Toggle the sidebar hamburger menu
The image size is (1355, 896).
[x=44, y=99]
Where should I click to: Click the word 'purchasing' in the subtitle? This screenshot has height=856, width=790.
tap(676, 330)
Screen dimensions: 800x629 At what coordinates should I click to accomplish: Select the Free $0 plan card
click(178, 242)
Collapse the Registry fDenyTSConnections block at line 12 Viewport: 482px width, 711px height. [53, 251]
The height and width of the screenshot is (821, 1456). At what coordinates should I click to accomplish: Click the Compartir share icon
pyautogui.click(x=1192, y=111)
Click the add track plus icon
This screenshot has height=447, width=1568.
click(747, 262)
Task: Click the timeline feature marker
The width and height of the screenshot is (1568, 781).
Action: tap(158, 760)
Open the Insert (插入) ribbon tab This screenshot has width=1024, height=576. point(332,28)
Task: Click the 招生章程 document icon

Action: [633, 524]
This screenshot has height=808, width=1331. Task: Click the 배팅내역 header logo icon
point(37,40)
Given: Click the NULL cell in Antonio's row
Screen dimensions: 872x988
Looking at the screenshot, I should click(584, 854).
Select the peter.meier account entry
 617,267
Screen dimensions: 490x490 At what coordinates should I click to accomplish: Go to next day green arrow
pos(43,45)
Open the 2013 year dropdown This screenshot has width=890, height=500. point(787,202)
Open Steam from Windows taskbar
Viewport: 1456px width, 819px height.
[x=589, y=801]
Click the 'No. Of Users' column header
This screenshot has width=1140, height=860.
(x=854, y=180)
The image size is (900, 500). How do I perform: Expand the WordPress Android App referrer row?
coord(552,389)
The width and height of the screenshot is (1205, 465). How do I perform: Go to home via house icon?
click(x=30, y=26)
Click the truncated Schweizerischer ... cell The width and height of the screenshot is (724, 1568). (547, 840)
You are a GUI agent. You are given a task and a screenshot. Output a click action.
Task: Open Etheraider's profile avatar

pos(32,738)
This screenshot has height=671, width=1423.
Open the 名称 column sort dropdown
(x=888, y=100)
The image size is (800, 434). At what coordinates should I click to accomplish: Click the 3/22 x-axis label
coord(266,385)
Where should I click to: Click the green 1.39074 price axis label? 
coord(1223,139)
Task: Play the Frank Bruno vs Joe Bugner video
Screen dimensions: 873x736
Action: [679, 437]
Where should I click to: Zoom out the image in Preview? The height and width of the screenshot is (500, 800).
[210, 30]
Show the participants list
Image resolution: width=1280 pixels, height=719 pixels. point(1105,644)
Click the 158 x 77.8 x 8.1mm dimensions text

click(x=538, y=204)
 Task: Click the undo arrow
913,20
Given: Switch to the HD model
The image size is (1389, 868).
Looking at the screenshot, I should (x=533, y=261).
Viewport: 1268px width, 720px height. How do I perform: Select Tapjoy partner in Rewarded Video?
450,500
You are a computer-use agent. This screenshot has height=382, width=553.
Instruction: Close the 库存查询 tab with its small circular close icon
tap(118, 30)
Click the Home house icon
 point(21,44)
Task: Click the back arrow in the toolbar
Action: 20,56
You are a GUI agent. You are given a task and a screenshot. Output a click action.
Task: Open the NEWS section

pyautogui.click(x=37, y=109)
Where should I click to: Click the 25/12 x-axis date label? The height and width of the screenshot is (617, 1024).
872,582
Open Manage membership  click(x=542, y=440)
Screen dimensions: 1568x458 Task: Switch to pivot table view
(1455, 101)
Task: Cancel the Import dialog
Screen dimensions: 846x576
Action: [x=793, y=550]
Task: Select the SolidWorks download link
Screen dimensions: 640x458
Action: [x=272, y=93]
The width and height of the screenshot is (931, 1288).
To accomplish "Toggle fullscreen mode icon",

::::

#### What you need to do:
Which lines of the data contain the string "cell"? Copy each of them.

#### Exercise response:
Given: Click the NULL cell in Antonio's row
Click the truncated Schweizerischer ... cell The width and height of the screenshot is (724, 1568). (547, 840)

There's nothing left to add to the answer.